The wrapped-up swing shivers, the chains rattling. It doesn’t want to be fixed, but Mark is persistent. Donghyuck watches Mark’s hands, his clever curse-breaker fingers, and thinks that maybe he and the swing are a little bit similar. 

“Come on,” Mark coaxes, and the swing reluctantly unwraps from the pole. “There we go.” 

Now there are two swings, one for each of them, and Donghyuck sits down, the plastic seat squeaking under his weight. 

Mark doesn’t sit, just braces a shoulder on the pole next to Donghyuck, framed by the colors of the sunset. 

“I haven’t been here since high school,” Donghyuck says, digging his heels into the wood chips. “But then again, I barely came here. That was more your thing.” 

“It coulda been your thing too,” Mark says. “You were always welcome.” 

Donghyuck shrugs and looks down. It was easier to pretend that he wasn’t—it made the sting of his sadness less sharp. “Yeah, but.” 

“But what?” 

“You guys were all friends, I guess. I would’ve just brought the mood down, since I was moping all the time.” He hesitates. “Everybody liked you, Mark.” 
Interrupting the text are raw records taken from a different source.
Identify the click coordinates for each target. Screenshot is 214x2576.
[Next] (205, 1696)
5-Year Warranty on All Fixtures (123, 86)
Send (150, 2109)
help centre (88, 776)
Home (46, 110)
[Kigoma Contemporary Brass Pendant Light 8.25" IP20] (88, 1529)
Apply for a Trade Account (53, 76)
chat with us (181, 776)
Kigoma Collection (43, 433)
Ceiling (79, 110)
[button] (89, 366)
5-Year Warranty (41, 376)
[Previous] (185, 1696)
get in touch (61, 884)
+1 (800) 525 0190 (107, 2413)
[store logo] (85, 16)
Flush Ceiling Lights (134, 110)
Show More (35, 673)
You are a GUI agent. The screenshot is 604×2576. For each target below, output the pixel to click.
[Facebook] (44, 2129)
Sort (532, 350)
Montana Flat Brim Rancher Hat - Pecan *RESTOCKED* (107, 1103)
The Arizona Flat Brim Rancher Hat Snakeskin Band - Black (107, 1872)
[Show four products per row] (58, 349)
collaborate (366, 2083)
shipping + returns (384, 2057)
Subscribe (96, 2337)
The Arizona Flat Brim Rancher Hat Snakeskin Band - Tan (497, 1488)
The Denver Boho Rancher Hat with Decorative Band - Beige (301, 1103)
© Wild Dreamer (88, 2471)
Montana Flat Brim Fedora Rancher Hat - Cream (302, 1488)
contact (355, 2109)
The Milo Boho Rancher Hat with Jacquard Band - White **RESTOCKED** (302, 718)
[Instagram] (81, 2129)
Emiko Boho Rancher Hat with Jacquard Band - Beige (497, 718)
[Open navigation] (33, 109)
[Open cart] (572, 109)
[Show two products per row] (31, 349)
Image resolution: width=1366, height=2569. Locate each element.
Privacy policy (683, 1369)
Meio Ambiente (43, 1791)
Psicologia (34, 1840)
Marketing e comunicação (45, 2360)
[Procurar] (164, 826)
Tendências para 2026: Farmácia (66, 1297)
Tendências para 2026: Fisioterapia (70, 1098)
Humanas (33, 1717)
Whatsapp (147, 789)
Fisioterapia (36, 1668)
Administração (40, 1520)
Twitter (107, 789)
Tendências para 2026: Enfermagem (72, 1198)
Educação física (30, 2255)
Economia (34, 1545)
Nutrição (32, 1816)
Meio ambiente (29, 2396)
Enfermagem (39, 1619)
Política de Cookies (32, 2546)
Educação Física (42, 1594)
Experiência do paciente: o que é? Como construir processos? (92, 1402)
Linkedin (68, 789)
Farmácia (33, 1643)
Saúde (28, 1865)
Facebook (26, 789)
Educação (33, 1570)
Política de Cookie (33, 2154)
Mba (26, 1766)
Mark nudges his sneaker against Donghyuck’s ankle, leaving a smear of dirt there. “Not true.” 

“Name one person who didn’t,” Donghyuck challenges, looking up again. Mark is halfway to smiling, and he wrinkles his nose at Donghyuck when their eyes meet. 

“You,” Mark says lightly, teasing. “You pretty much ran away every time I tried to say hi, unless I was with Jisung.” 

“Because I liked you, idiot,” Donghyuck blurts before he can think about it. 

Mark freezes. Donghyuck feels like he might vomit. 

“I mean,” Donghyuck says quickly, except he doesn’t have an excuse, no way to disguise the truth. “I mean, I did, I guess, but who didn’t—” he breaks off to laugh nervously, hating the blatant surprise on Mark’s face. “It’s not that surprising, don’t make that face,” he demands, his palms growing slick with anxiety. 

Mark is still staring. Donghyuck scratches at his arms and bears the silence for all of five seconds. “Please say something,” he nearly begs, and that is enough to clear the shock on Mark’s face. 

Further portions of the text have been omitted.